You got a lot of responses, and I'll defer to everyone else. But also, click here, in case you're unfamiliar with the term: aromantic.
posted by WCityMike at 10:24 AM on March 15 [3 favorites]


This is a great question and thanks for asking it. I think relationships are the only thing on earth where people pressure each other/feel pressured to do even when they know they don't want to. (Other than women who don't want to have a baby. Holy pressure there. And sure, people may not want to pay taxes or go to the doctor, but those are responsibilities that have certain penalties/consequences if you don't do them, which YOU have to live with in the end.)

One doesn't experience quite the same pressure as say, not wanting to go to college/university, to get a job, get a car, buy a house, invest money, or travel or see X movie or try X food or wear X clothes or try X drug or whatever. But god forbid you say "I don't want a relationship" - out comes the feelings/pressure of what's wrong with you. Yet no one can quite articulate what's right with people who do say "Yeah I want a partner/to date/have sex/have a relationship" other than to say, "That's totally natural, there's nothing wrong with that!" The pressure is real and it exists, and maybe it comes from a soup of patriarchy/capitalism/Disney movies/the biological imperative. I totally understand feeling weird about NOT wanting to be in a relationship when it seems like it's such a HUGE thing in society. Thankfully things are changing ever so slowly and maybe one day we can all just do whatever the fuck we want without hurting others, being judged, and still support each other.

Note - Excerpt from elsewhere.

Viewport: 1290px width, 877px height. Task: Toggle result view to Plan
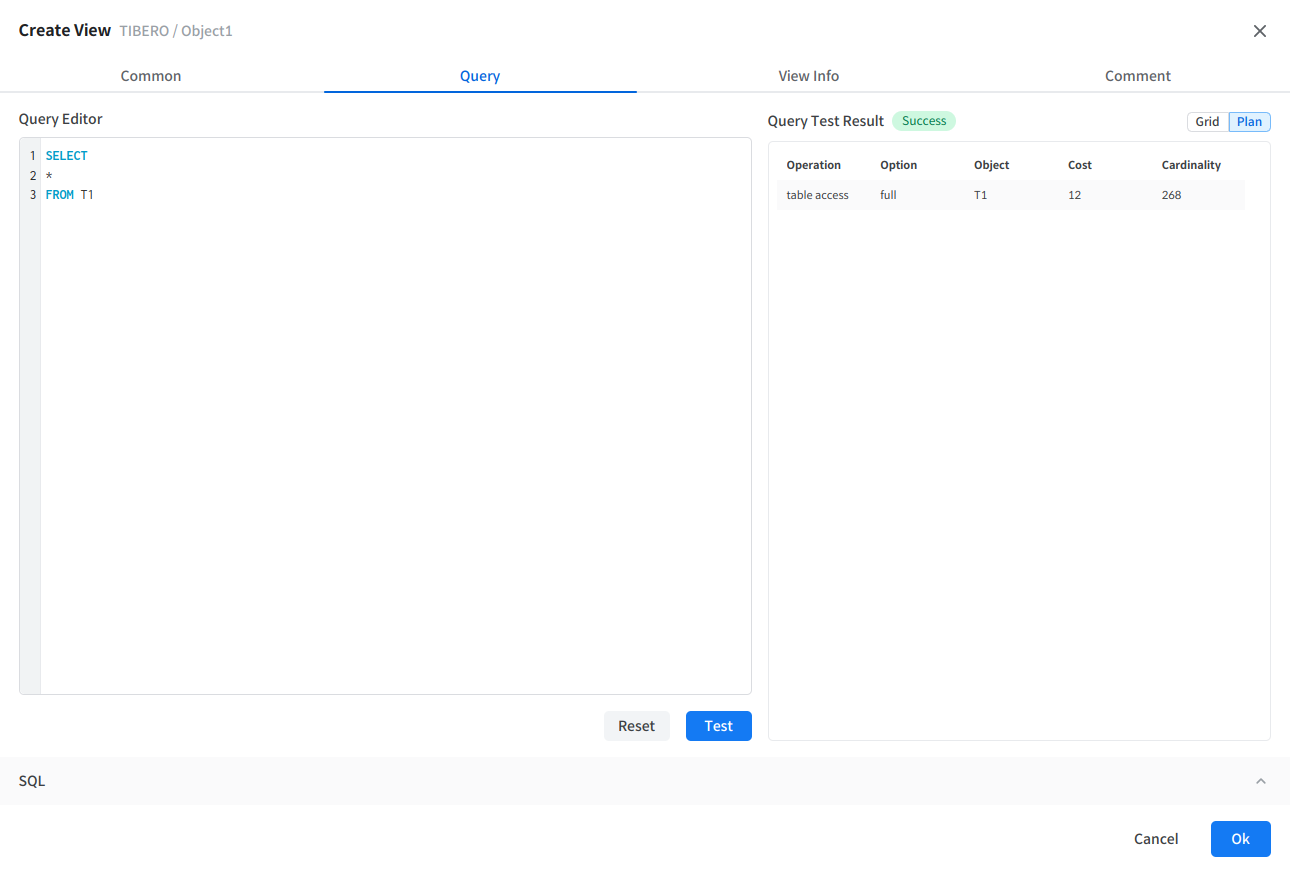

In sum, you are not selfish. It would be far more selfish to try to do something you don't want to do, impose yourself on someone, just so that you don't feel weird about not being a relationship.
posted by foxjacket at 10:45 AM on March 15


Nthing that nobody HAS to date.

At the same time, the way you have framed this isn't, "my life is really great, dating is fairly uninspiring, do I have permission to go along being awesome?" Your framing is a little more down-beat, which -- given that you're here asking this instead of just feeling pretty good about the decision -- makes me wonder if there's a sort of dysthymic/depressed backdrop here.

I don't say this to at all deny or minimize what you say about maybe being on the asexual spectrum somewhere, or to minimize your self awareness! I just know from experience that when I am mildly depressed and not feeling great about my life, I also start to ruminate a lot about whether I'm "selfish" and whether I'm "wrong" and also, coincidentally, to start feeling like Other People With Their Things And Events and Attention are a real fuckin' drag.

Since you are worried and wondering, since you are already thinking maybe therapy, why not give it a go?
posted by We put our faith in Blast Hardcheese at 1:59 PM on March 15 [8 favorites]


Introverts date when one of two things happen. 1. We get tired of our own company 2. We meet someone whose company is a marginal improvement over # 1.

For the most part I think this is a pretty good deal. Upside is that we don’t feel loneliness with nearly the same intensity as others. Downside is this can also mean the difference between a self-contained introvert and an isolated one. Most of us still need a few close intimates. So do keep in touch with your good friends. That’s worth forcing even when you don’t feel like it. Dating? Eh. Not so much.
posted by space_cookie at 5:40 PM on March 15 [2 favorites]


I suggest looking into asexual groups if you think there's any possibility at all you'd want to identify that way. It tends to be a very supportive group of people (even on sites like Reddit that are known for their hostility) who share experiences you can probably relate to, and the #1 experience people talk about is being unsure if they're asexual.